In Vindemia’s dark gardens, Fletch envisioned Crystal’s mammoth white belly shrinking. Then he envisioned the polar ice cap melting. “That’s good.”

“Watching the boys here in the gym inspires me. My God, the energy they spend. They jump rope, lift weights for hours, it seems, beat up punching bags, beat up each other, then do one-armed chin-ups just for fun. I didn’t know even boys could have so much energy!”

Fletch said, “It’s why war was invented.”

“I think I inspire them, too. Every once in a while they look over at me, the great burial mound—and throw themselves back into their training, speed up. Well, seeing what all they do makes me lift my arms and legs a few more times. We drive each other on.”

“Mister Mortimer is being nice enough?”

“He’s a dear. Such a gentleman!”

“Poo,” Fletch said. “If he’s a gentleman, I’m a trout.”

“You’re a trout. He couldn’t be more considerate, charming, encouraging. He says I’ll be doing standing exercises within five days, beginning to hike within seven.”

“Just don’t wreck the punching bags, Crystal. I mean, it actually is possible to hit them too hard.”

“I’m not to think about losing weight. It will just happen.”

“That sounds right.”

“My goal is not to lose weight; it’s to change my way of life, my way of thinking.”

“Your perceptions of yourself.”

“How’s Carrie? Did you see her?”

“I stopped by the farm this afternoon to get a change of clothes. She’s well. She’s waiting for a mare to drop her filly.”

“Why would a Mayor drop cream cheese?”

“Crystal, you’re still thinking food.”

“Fletch, did you happen to notice the younger boy here?”

“Ricky? Yes.”

“There’s something about him.”

“Something … What?”

“I don’t know. Standing still, being quiet, still he oozes some kind of power.”

“Sex?”

“More than that.” Crystal separated her words with pauses. “One cannot help listening to him, watching him.”

“Is he handsome, attractive, what?”

“It’s something else …”

“Charisma?”

“I read to him this afternoon, from a book that just happened to be here, Steinbeck’s Of Mice and Men.”

“Mister Mortimer reads Steinbeck?”

“He has lots of books.”

“He does?”

“At first, I was just reading to Ricky. He was sitting by my bed. Then I began to feel things from him.”

“From Steinbeck? Of course.”

“No. From Ricky. Then I started watching him as I read. He was hardly moving. His legs were twisted around each other. I couldn’t actually see the muscles of his shoulders, chest, arms, hands, even his face moving, but they were moving. I could feel them moving. I couldn’t hear or see him breathing, but I could tell his breathing was under some kind of intense control. His eyes were pulsing. Is that the right word?”

“I don’t know.”

“What I mean is that he was so into it… he was feeling it, every word … he was reacting physically to it … but I couldn’t see exactly what he was doing, or how he was doing it.”
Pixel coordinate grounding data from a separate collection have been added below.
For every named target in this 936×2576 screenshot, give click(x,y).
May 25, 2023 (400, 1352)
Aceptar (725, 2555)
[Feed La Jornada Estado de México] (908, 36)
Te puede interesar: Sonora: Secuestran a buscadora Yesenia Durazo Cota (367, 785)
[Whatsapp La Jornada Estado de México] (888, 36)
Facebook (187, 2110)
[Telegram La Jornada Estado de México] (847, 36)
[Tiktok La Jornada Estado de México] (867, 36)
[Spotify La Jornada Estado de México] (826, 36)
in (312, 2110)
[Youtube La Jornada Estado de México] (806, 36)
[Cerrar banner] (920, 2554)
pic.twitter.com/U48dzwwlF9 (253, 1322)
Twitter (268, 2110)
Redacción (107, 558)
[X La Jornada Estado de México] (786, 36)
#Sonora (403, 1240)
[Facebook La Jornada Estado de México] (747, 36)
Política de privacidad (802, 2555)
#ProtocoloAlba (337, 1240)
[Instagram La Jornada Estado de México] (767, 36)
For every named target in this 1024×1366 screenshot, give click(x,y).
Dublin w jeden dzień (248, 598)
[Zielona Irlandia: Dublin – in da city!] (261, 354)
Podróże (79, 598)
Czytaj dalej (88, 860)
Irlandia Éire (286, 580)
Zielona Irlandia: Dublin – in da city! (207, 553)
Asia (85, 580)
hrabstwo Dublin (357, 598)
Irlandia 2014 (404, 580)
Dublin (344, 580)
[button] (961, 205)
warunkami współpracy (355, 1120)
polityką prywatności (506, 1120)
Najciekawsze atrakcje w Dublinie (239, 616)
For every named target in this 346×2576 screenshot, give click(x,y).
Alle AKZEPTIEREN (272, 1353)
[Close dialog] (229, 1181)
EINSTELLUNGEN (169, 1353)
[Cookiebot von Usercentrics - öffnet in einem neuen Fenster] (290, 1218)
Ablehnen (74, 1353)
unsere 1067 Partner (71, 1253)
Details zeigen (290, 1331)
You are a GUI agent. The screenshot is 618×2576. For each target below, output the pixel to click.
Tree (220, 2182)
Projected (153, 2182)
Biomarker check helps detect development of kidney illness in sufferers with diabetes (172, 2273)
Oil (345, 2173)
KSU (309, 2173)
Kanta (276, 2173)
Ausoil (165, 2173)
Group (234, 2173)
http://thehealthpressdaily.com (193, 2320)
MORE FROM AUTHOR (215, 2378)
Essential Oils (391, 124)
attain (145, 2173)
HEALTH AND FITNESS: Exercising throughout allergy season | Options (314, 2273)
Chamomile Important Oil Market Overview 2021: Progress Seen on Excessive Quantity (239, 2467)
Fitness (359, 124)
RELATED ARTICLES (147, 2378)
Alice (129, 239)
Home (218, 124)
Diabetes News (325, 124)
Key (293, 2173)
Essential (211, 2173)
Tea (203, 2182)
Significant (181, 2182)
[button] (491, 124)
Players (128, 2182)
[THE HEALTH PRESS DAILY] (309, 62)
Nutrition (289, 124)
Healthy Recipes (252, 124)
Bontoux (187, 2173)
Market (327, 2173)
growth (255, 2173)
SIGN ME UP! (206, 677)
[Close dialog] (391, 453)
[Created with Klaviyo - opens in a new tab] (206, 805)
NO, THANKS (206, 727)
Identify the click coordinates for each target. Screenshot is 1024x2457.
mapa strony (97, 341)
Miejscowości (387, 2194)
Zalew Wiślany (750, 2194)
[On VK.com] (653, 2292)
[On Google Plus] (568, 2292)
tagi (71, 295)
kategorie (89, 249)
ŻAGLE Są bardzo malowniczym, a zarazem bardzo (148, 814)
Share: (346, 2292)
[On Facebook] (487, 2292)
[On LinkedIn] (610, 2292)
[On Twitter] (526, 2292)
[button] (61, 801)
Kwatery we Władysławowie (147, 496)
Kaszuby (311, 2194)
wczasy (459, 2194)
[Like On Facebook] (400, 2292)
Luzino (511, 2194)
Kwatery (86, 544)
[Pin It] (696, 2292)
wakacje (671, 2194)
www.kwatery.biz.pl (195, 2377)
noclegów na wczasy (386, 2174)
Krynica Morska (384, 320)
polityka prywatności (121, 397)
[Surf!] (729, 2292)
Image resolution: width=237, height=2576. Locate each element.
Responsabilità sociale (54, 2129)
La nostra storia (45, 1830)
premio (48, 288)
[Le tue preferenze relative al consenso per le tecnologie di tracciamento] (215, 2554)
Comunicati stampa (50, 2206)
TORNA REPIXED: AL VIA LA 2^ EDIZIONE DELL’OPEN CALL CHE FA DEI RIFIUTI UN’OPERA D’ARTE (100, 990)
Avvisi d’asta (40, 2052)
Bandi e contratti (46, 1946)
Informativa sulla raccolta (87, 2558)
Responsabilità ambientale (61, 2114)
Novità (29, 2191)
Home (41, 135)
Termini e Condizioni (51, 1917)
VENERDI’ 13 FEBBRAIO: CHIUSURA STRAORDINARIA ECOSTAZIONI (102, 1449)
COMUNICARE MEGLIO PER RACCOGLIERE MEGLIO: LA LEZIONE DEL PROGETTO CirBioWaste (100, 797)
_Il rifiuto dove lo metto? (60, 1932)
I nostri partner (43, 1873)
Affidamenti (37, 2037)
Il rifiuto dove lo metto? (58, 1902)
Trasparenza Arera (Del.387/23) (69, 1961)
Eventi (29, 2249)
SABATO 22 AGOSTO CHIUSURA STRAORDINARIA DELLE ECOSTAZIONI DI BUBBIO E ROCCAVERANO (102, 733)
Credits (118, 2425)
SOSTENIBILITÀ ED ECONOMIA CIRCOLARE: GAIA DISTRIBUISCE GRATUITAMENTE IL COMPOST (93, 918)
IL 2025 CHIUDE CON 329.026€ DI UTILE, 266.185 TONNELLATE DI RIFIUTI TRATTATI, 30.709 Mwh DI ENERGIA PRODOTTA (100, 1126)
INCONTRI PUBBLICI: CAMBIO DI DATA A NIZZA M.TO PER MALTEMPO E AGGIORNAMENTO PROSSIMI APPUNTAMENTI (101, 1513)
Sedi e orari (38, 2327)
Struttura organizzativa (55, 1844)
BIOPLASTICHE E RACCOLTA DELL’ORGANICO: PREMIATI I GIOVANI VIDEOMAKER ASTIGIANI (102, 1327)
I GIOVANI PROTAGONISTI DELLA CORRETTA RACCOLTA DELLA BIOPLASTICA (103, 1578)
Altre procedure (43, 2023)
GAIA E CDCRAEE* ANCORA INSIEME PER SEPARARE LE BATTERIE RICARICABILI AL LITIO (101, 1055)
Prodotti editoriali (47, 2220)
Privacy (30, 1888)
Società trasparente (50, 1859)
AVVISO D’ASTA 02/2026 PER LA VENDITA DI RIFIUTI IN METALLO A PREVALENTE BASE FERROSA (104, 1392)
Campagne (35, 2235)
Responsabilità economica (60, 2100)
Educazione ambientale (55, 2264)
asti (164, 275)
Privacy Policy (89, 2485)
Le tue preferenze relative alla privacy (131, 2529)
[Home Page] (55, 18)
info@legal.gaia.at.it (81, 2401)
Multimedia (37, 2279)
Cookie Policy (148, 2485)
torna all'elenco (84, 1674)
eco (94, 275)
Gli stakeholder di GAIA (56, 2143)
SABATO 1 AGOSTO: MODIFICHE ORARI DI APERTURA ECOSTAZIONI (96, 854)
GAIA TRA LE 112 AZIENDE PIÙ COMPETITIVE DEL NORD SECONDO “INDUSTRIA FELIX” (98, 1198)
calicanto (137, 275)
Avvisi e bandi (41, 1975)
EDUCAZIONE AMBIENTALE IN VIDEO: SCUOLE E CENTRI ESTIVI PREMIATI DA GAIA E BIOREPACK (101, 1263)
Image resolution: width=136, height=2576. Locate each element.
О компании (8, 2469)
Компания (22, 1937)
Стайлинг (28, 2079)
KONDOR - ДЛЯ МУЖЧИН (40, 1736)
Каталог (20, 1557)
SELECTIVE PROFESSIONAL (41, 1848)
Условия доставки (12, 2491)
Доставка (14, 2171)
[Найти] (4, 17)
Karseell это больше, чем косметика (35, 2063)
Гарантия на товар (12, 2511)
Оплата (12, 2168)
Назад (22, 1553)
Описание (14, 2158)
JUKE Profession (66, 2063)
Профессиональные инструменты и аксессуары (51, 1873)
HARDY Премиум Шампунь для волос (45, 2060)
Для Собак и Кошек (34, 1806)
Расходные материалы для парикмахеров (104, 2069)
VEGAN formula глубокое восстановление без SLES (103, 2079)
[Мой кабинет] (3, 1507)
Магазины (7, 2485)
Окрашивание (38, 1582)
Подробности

“In other words, even while you were reading Steinbeck, somehow Ricky was making you watch him.”

“Yeah. Something like that. Can you explain it?”

“No. Yes.”

“Mister Mortimer here is making faces at me.” Fletch heard a grumble from the background. “He says, ‘Damned kid looked so much at himself in a mirror he fell into it and now he wants everybody else to join him there.’” Crystal laughed.

“Mister Mortimer said that?”

“What’s your explanation?”

“No explanation. Just a question.”

“What’s the question?”

“With which are you in love, Crystal? Mister Mortimer? Or Ricky? Or both?”

“You think I’m in love? Maybe. I love Wyoming. Oops, that did it! Mister Mortimer says I have to hang up now. It’s time for my sit-up.”

Fletch had waited on a high spot at the edge of the gardens until he had finished his conversation with Crystal.

At almost eye level was the large terrace of Vindemia’s main house. Men in white jackets and bow ties, women in their pretty summer dresses milled around.

At the side of the terrace opposite the bar and serving tables a string quartet played Haydn.

With his straight back, light glinting from his hornrimmed glasses, Doctor Chester Radliegh was urging his guests in to dinner.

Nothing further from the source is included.